The uncomfortable problem is the target audience increasingly does its own risk management. For all the scare tactics, people look around and fail to see risks becoming real. So they question why they should pay anything to insure against a possibility which they do not see impacting either families or friends – unlike motor insurance where crashes and smashes are part of everyday life.
But on top of that, protection insurers have to contend with the “fat factor”. Leaving aside the mortgage and taxes, much of the disposable income of the social groups that could afford insurance goes on non-essentials. Some now downsize to four or three days work a week knowing that while they will have to give up some fripperies, they make up for that in “quality time”.
They may even discover how many things are free – libraries, museums, music downloads as well as the NHS. They also work out that many items such as expensive holidays or restaurant meals are not that missed. And there’s also the fear that insurers won’t pay out so why bother paying in for a possibility you can cope with.
Many families have calculated that either the feared event won’t happen or that, if it did, they would survive. They have worked out the risks for themselves and decided, effectively, to self-insure. Some even say the very worst could not be as bad as living in parts of Africa.
How does protection cover go forward? Scottish Provident has come up with the Four Ps as the core for marketing pushes. These are “product, promotion, price and proposition”.

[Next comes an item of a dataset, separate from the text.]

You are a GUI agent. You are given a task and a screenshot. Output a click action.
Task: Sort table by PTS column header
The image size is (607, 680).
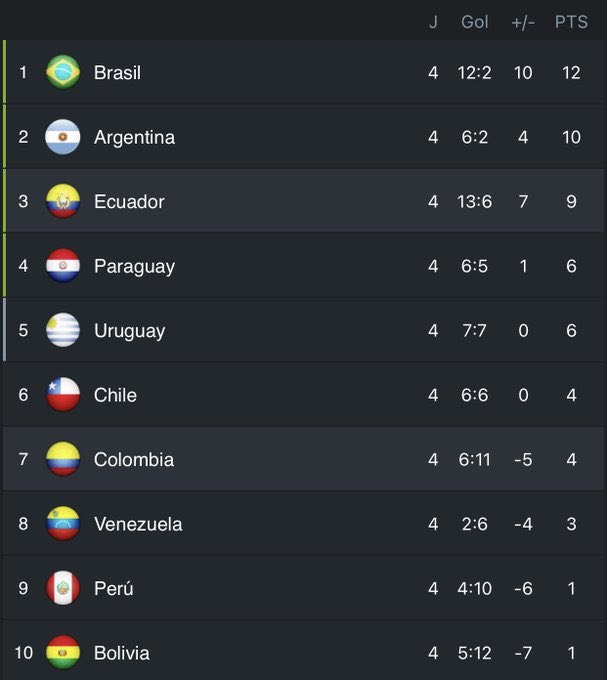tap(571, 22)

These are all inward looking. To succeed in a future where nothing we now take for granted will necessarily remain true, the insurance world has to look outwards.
There needs to another P which stands ahead of the four cited. And that’s “Partnership”. There could be far more two way traffic than the adversarial sales relationship that characterises so much we do. The mainstream could learn from the all too often derided friendly societies (the real ones, not just the tax-break grabbers) some of which can put forward a model of bilateral involvement that might represent a path ahead.
I don’t pretend to have the solution. But until insurers understand how the public now manages risk, the future looks shrinking.